Cosa sappiamo della malattia in Congo

In base ai dati riferiti dall’Organizzazione mondiale della sanità, sappiamo che la zona sanitaria di Panzi nella provincia di Kwango della Repubblica Democratica del Congo ha registrato poco più di 400 casi di una malattia non diagnosticata tra il 24 ottobre e il 5 dicembre 2024, tra cui sono stati segnalati 31 decessi.

«Si tratta di un’epidemia molto localizzata, che al momento non fa pensare a una possibile diffusione oltre quei confini», riflette l’esperto. «La maggior parte dei casi segnalati riguarda bambini, in particolare di età inferiore ai cinque anni, e quelli più gravi coinvolgono soggetti malnutriti».

In effetti, è bene contestualizzare il problema sanitario.
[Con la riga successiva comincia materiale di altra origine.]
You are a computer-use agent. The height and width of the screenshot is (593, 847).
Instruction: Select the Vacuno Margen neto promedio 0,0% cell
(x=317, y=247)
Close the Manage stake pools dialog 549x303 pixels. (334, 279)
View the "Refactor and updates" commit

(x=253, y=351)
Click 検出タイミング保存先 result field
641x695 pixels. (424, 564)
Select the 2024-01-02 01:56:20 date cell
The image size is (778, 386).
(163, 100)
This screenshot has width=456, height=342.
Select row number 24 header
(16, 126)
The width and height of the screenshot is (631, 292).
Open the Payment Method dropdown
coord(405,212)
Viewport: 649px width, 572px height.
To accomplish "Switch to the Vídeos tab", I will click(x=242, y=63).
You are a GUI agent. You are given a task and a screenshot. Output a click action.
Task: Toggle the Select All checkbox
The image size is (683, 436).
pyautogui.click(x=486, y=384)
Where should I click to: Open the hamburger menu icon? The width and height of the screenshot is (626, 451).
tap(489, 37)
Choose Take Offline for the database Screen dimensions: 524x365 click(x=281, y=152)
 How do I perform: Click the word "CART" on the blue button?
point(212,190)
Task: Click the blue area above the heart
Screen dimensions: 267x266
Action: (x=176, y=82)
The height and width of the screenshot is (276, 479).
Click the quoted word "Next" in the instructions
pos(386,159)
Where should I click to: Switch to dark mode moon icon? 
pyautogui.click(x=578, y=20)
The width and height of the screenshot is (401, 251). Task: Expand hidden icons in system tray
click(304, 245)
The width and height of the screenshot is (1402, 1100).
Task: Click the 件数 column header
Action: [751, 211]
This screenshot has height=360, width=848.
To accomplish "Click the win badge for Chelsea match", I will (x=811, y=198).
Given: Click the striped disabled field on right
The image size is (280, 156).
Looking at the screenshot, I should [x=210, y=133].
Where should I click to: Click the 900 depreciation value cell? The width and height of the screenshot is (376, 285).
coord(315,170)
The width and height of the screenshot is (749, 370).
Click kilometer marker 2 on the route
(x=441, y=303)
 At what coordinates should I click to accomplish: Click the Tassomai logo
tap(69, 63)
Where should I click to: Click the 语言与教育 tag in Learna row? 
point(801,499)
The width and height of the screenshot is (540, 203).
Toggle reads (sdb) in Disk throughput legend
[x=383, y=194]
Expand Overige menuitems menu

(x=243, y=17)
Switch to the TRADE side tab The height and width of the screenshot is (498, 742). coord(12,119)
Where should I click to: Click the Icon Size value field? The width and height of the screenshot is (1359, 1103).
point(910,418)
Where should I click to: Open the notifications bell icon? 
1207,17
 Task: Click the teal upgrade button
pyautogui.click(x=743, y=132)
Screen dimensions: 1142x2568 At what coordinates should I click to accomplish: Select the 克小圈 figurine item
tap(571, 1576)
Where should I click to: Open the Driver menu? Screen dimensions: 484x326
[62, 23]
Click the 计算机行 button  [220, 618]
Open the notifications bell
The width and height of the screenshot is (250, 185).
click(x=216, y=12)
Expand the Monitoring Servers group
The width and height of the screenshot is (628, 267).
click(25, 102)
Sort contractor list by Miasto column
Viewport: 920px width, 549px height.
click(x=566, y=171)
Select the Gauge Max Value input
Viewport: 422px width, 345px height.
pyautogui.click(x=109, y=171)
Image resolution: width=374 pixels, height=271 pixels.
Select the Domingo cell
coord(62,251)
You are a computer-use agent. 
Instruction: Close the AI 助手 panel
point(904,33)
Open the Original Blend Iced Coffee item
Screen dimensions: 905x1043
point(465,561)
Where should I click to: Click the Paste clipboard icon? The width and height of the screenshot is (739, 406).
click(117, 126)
Quell’area del mondo paga un prezzo elevatissimo alla povertà: la malnutrizione è estremamente diffusa e ci sono basse coperture vaccinali, quindi non possiamo escludere che questi aspetti incidano sul bollettino sanitario delle ultime settimane.

Quali sono i sintomi della malattia in Congo

La sintomatologia ricorda quella di una comune influenza, perché include febbre, mal di testa, tosse, raffreddore e dolori muscolari.

Tra l’altro, è stato segnalato un caso sospetto a Lucca, dove un paziente – ricoverato all’Ospedale San Luca, già dimesso e guarito – presentava proprio queste manifestazioni cliniche: l’uomo, un cinquantenne che lavora in Congo a circa 700 chilometri dalla zona di Panzi, era rientrato in Italia con questi sintomi e, per precauzione, è stato sottoposto a un prelievo di sangue, in modo che il campione possa essere analizzato dall’Istituto Superiore di Sanità per stringere il cerchio sull’agente patogeno.

«Al momento non c’è alcun presupposto per ipotizzare nuove pandemie alle porte», assicura il dottor Merler.

In corso gli accertamenti

Cosa ritarda una diagnosi certa? L’Organizzazione mondiale della sanità ha spiegato che l’area di Panzi è rurale e remota, con un accesso ulteriormente ostacolato dalla stagione delle piogge in corso. Raggiungerla da Kinshasa su strada richiede circa 48 ore.

Tutti questi elementi hanno contribuito al ritardo nell’identificazione della causa sottostante, ma sono comunque in corso test di laboratorio per determinare la causa esatta del focolaio.

«Nel frattempo, in Italia, valgono le comuni regole del buonsenso: non cadiamo vittime dell’allarmismo, ma se al ritorno da un Paese a rischio accusiamo qualche malessere contattiamo il medico curante o il pronto soccorso, riferendo dell’avvenuto viaggio, affinché si possano tempestivamente effettuare i test diagnostici del caso», conclude l’epidemiologo.